-- start of Text --

It was per GPU as far as I know. And for the calculation part I can see it happen, but mem-bandwidth 1+ TB/s? I had the impression that bandwidth is far more difficult to expand.
Are you talking about “CUDA Kernels” OR “Host CPU functions of CUDA?”
I think some1 already did some nice stuff for Host CPU functions… like “devptr>>hostptr” would copy from device to host and so on…
That part is ok.
I was thinking about C++ inside CUDA kernels…(Although my earlier comment is not exactly suggestive of that…)
Even if it’s not officially supported, C++ works pretty well inside kernels, ever since Cuda 1.0.
Only the “dynamic” part doesn’t work (virtual functions, dynamic allocation, etc.), but just as recursion, function pointers, setjmp/longjmp and malloc aren’t supported in C.
There are just a few issues, like use of shared memory in member functions, template member functions of non-template classes, and incompatibilities with CPU emulation.
All of these can be worked around for now, and should be fairly easy to fix by NVidia when providing official support.
The most serious one is as Alex mentioned the lack of an explicit global/shared/local qualifier for pointers, as the compiler often fails to infer it by itself.
I was able to port a part of Boost (the Interval library), and I’m currently working on a Cuda-specific C++ library to handle things like reductions, matrix block transpose, transparent coalesced reads/writes, data structures like stacks or queues in shared and global memory, etc. Both rely heavily on template metaprogramming to generate optimized device code.

-- end of Text --

> _Written request 1_
In the records, swap "hyperlink" for "link" in everything from the line containing "Image resolution: width=1512" down to the line containing "the hyperlink with", both lines included, and leave the pictures out.
The records that follow have no connection to the forum thread above.

-- start of Record excerpts --

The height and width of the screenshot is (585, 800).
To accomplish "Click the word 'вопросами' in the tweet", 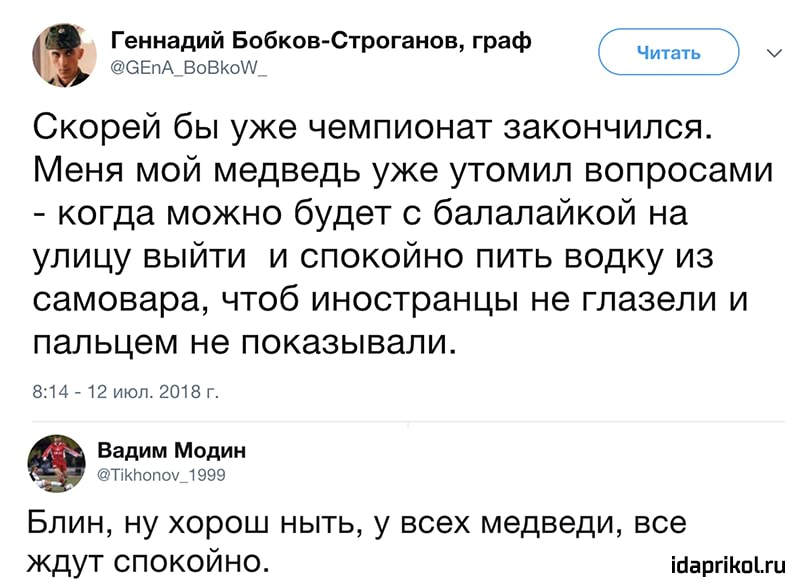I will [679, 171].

-- end of Record excerpts --
-- start of Record excerpts --

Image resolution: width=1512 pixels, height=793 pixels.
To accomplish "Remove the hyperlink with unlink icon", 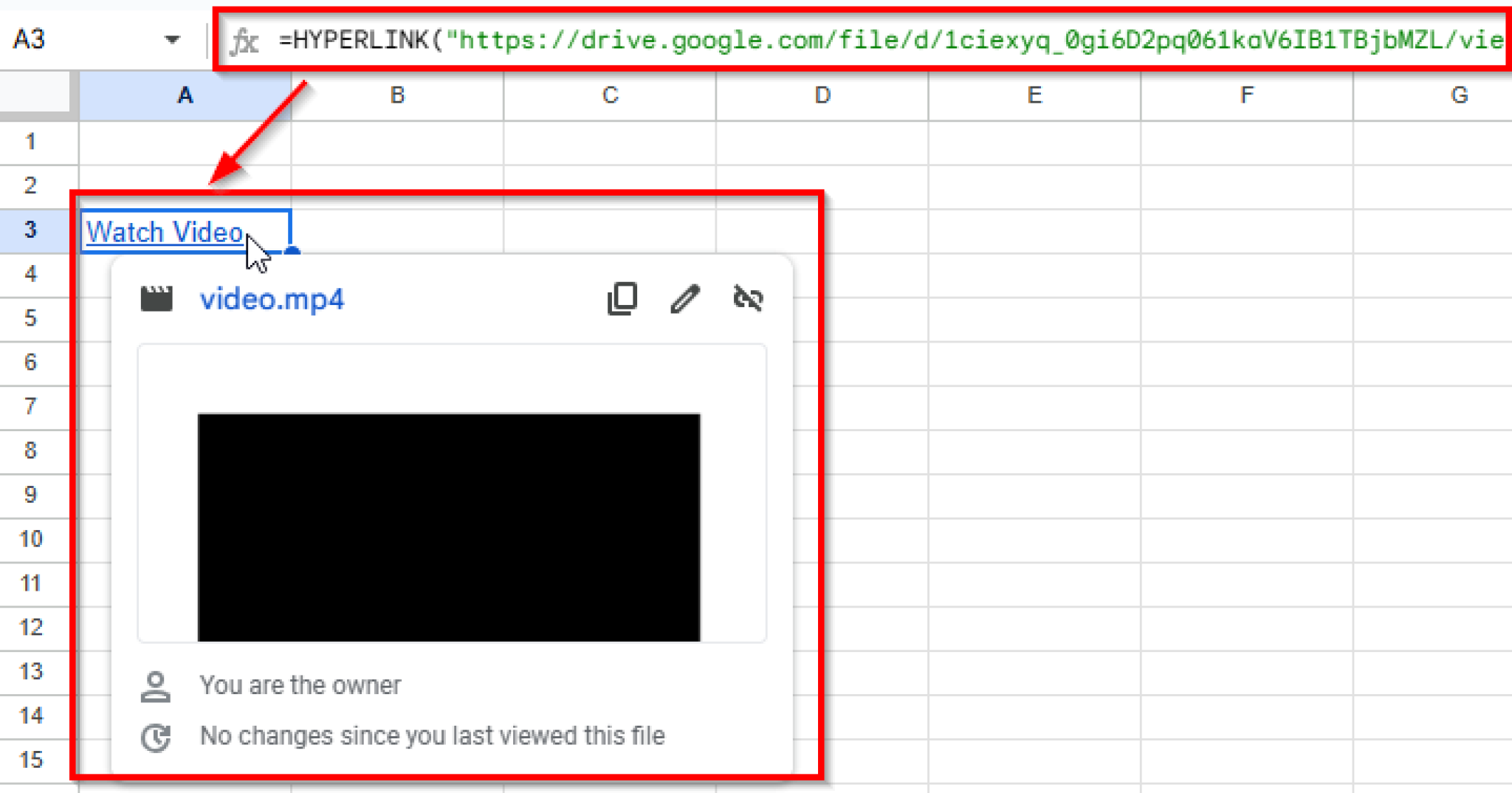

-- end of Record excerpts --
-- start of Record excerpts --

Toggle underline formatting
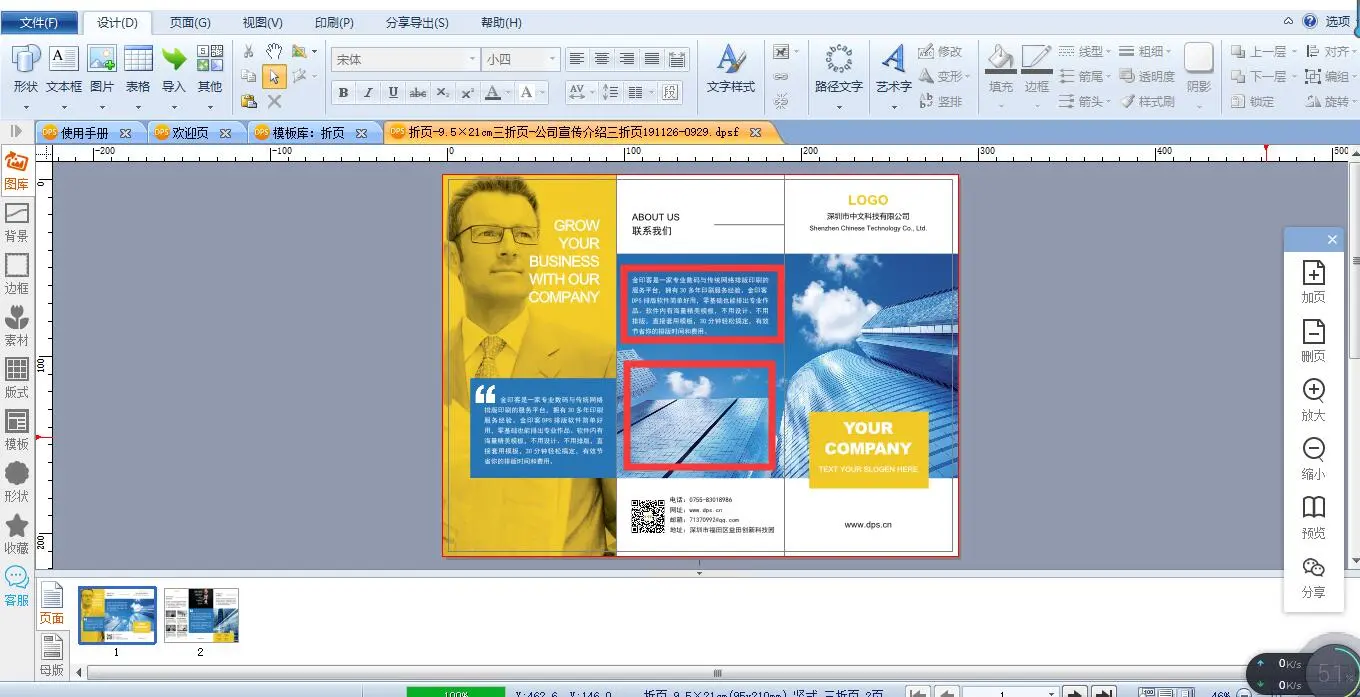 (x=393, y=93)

-- end of Record excerpts --

> _Written request 2_
Answer these questions about the forum thread.
(a) Since which Cuda version has C++ worked pretty well inside kernels?
(b) Which part of Boost was ported?
(c) What memory bandwidth figure does the first post question?

> _Written response 1_
Image resolution: width=1512 pixels, height=793 pixels.
To accomplish "Remove the link with unlink icon", 

> _Written response 2_
(a) Cuda 1.0
(b) The Interval library
(c) 1+ TB/s